* Task item
Retype, word for word, the passage below on Iranian public opinion about the nuclear deal.

Yet, the expressed support heavily rests on the assumption, held by most Iranians, that the deal will result in better access to foreign medicines and medical equipment (61 percent); significantly more foreign investment (62 percent); and tangible improvements in living standards (55 percent), all within a year.

If these expectations are not realized quickly, Rouhani will be left with the unpleasant task of explaining who has pocketed the benefits of the deal and what Iran got in return for rolling back the nuclear program. This will be particularly difficult since 83 percent of Iranians think it is "very important" for Iran to continue developing its nuclear program and Rouhani would need to show that what Iran got in return was better. This level of Iranian support for Iran to develop its nuclear program has remained essentially unchanged across various polls conducted in Iran since 2006.

The national telephone poll of 1,009 Iranians was conducted by IranPoll.com and University of Tehran Center for Public Opinion Research (UTCPOR) for University of Maryland's Center for International and Security Studies at Maryland (CISSM) on 12-28 May 2015, with a margin of error of 3.2 percent.

* Recorded data

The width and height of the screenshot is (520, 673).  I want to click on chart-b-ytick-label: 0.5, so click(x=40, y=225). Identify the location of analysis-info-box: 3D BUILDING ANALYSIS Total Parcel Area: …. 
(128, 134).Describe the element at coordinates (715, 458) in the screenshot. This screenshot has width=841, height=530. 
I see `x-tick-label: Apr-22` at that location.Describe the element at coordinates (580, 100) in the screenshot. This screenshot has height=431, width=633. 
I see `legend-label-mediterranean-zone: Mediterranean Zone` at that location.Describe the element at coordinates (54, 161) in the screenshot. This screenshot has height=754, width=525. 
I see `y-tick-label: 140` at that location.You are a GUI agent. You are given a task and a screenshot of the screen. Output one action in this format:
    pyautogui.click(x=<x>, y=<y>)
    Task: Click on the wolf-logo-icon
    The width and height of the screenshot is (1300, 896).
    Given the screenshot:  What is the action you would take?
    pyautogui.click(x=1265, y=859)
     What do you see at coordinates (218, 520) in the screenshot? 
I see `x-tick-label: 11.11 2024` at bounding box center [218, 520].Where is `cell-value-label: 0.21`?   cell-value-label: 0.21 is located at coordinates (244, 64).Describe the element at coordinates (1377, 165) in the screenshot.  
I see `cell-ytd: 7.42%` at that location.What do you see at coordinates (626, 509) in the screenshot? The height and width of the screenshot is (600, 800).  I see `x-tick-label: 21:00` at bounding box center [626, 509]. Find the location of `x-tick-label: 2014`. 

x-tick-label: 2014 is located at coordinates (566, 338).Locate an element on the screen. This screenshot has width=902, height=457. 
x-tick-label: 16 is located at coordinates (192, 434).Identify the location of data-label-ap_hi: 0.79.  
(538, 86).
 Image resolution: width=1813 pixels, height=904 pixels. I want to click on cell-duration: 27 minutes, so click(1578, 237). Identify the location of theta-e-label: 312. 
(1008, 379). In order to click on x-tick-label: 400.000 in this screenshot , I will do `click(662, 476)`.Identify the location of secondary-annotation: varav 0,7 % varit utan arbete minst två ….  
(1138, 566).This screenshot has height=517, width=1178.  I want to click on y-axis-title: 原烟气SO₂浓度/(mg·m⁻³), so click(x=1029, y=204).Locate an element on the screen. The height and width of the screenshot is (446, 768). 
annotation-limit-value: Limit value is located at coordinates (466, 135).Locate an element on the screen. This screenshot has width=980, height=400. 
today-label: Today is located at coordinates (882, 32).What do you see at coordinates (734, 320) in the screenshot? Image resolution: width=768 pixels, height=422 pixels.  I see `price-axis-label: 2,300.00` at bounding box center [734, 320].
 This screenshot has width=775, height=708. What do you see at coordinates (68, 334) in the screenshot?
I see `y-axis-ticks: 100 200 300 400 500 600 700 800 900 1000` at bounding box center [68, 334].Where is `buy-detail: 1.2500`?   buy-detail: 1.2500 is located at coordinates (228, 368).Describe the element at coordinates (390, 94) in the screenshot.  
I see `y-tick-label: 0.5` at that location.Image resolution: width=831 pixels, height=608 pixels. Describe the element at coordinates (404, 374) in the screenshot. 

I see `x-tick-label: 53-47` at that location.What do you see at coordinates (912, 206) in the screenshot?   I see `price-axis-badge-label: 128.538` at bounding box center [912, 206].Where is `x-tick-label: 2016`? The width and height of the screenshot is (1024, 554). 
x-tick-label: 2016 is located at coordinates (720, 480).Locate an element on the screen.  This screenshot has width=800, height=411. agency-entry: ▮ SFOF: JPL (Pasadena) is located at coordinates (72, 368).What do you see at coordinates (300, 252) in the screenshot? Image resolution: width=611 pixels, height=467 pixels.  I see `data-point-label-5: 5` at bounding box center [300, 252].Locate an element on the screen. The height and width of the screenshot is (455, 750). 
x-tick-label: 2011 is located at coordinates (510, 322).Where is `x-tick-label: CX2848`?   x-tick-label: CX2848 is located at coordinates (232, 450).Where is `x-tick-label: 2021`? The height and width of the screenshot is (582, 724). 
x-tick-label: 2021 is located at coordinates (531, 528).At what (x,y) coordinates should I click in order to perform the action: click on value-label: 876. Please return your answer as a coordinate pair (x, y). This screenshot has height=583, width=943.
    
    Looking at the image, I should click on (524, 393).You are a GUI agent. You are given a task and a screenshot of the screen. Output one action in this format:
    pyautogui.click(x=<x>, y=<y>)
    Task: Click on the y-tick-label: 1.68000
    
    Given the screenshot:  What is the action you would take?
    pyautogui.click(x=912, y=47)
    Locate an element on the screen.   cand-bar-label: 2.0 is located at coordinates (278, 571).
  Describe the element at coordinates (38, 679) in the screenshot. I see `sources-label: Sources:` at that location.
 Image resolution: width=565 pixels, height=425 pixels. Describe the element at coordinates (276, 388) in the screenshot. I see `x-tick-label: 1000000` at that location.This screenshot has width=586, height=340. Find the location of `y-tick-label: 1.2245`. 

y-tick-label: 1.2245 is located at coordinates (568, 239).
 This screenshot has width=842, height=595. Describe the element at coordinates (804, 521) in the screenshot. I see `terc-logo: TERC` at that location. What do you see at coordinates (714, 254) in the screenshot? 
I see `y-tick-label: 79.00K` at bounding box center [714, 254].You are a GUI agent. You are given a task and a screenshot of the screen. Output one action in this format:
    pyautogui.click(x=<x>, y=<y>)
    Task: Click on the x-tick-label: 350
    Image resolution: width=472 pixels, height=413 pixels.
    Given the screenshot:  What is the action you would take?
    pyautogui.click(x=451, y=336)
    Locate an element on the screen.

* Answer below
Yet, the expressed support heavily rests on the assumption, held by most Iranians, that the deal will result in better access to foreign medicines and medical equipment (61 percent); significantly more foreign investment (62 percent); and tangible improvements in living standards (55 percent), all within a year.

If these expectations are not realized quickly, Rouhani will be left with the unpleasant task of explaining who has pocketed the benefits of the deal and what Iran got in return for rolling back the nuclear program. This will be particularly difficult since 83 percent of Iranians think it is "very important" for Iran to continue developing its nuclear program and Rouhani would need to show that what Iran got in return was better. This level of Iranian support for Iran to develop its nuclear program has remained essentially unchanged across various polls conducted in Iran since 2006.

The national telephone poll of 1,009 Iranians was conducted by IranPoll.com and University of Tehran Center for Public Opinion Research (UTCPOR) for University of Maryland's Center for International and Security Studies at Maryland (CISSM) on 12-28 May 2015, with a margin of error of 3.2 percent.